What you are asked to do: Only one portion of the data is to be written out: from the line bearing "Fevereiro, 2023 (1286, 622)" through the line bearing "Kontakt (301, 916)". Write it exactly as it appears.

Given records:

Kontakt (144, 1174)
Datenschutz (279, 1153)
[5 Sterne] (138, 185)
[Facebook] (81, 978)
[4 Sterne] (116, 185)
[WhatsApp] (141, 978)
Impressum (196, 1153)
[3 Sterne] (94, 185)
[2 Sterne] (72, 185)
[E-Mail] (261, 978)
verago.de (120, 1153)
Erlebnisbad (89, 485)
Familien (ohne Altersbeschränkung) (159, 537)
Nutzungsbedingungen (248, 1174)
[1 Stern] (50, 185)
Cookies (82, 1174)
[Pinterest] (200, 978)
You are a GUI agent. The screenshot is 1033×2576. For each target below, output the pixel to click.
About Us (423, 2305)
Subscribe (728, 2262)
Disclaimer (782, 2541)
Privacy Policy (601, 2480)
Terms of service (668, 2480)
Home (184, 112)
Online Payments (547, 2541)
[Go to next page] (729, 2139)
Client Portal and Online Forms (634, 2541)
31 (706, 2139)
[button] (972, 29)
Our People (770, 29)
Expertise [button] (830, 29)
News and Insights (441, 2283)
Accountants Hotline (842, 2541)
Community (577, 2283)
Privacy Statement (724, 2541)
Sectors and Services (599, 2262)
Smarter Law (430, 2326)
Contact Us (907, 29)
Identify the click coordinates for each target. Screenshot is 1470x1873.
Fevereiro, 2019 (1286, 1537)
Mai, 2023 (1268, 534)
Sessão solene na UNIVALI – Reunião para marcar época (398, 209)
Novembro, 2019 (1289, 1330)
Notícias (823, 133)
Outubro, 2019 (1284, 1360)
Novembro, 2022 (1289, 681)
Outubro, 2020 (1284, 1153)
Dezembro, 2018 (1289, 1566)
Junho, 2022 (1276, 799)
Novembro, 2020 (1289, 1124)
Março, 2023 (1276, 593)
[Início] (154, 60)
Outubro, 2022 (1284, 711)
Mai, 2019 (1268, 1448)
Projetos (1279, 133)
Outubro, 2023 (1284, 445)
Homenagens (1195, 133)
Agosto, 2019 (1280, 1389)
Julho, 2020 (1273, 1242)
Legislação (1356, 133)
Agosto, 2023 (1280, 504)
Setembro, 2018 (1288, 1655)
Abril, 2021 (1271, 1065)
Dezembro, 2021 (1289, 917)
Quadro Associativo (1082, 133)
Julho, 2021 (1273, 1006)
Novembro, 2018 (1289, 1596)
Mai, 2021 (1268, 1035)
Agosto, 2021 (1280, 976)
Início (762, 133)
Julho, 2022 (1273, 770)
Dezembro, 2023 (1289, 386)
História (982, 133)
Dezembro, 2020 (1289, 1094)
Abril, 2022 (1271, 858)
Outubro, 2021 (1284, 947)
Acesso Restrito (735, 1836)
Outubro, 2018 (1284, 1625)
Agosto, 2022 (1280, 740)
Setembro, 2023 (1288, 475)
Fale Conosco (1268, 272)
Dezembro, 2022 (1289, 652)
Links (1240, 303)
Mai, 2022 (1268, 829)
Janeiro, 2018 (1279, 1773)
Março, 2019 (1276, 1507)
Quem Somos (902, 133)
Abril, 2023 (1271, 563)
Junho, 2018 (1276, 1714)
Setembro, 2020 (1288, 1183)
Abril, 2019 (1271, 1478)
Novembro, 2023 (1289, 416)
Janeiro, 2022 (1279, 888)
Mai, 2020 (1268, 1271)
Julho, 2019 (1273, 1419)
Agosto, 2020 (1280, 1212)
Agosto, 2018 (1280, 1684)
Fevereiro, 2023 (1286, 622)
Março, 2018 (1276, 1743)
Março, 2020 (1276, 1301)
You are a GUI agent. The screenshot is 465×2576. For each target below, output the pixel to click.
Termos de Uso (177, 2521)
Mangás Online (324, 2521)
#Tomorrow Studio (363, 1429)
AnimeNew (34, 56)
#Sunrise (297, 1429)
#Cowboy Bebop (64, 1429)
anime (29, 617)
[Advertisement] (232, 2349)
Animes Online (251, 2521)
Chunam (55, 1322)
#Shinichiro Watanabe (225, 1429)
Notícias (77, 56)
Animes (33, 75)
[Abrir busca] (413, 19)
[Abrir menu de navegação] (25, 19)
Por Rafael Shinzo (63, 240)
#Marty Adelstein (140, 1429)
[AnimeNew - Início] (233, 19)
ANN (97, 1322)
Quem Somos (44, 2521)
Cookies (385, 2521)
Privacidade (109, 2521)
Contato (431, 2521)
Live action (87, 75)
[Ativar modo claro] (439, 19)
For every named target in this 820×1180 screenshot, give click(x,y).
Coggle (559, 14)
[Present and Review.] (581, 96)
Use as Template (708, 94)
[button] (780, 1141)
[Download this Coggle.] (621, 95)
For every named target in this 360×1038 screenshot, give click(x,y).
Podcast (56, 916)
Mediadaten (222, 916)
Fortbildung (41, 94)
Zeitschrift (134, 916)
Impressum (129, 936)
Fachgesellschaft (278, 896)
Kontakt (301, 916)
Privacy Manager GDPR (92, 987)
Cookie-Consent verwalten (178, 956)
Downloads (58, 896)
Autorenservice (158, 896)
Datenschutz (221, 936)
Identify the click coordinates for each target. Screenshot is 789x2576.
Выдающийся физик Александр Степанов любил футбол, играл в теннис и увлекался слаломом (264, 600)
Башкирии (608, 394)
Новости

Exercise solution:
Fevereiro, 2023 (1286, 622)
Março, 2018 (1276, 1743)
Março, 2020 (1276, 1301)
You are a GUI agent. The screenshot is 465×2576. For each target below, output the pixel to click.
Termos de Uso (177, 2521)
Mangás Online (324, 2521)
#Tomorrow Studio (363, 1429)
AnimeNew (34, 56)
#Sunrise (297, 1429)
#Cowboy Bebop (64, 1429)
anime (29, 617)
[Advertisement] (232, 2349)
Animes Online (251, 2521)
Chunam (55, 1322)
#Shinichiro Watanabe (225, 1429)
Notícias (77, 56)
Animes (33, 75)
[Abrir busca] (413, 19)
[Abrir menu de navegação] (25, 19)
Por Rafael Shinzo (63, 240)
#Marty Adelstein (140, 1429)
[AnimeNew - Início] (233, 19)
ANN (97, 1322)
Quem Somos (44, 2521)
Cookies (385, 2521)
Privacidade (109, 2521)
Contato (431, 2521)
Live action (87, 75)
[Ativar modo claro] (439, 19)
For every named target in this 820×1180 screenshot, give click(x,y).
Coggle (559, 14)
[Present and Review.] (581, 96)
Use as Template (708, 94)
[button] (780, 1141)
[Download this Coggle.] (621, 95)
For every named target in this 360×1038 screenshot, give click(x,y).
Podcast (56, 916)
Mediadaten (222, 916)
Fortbildung (41, 94)
Zeitschrift (134, 916)
Impressum (129, 936)
Fachgesellschaft (278, 896)
Kontakt (301, 916)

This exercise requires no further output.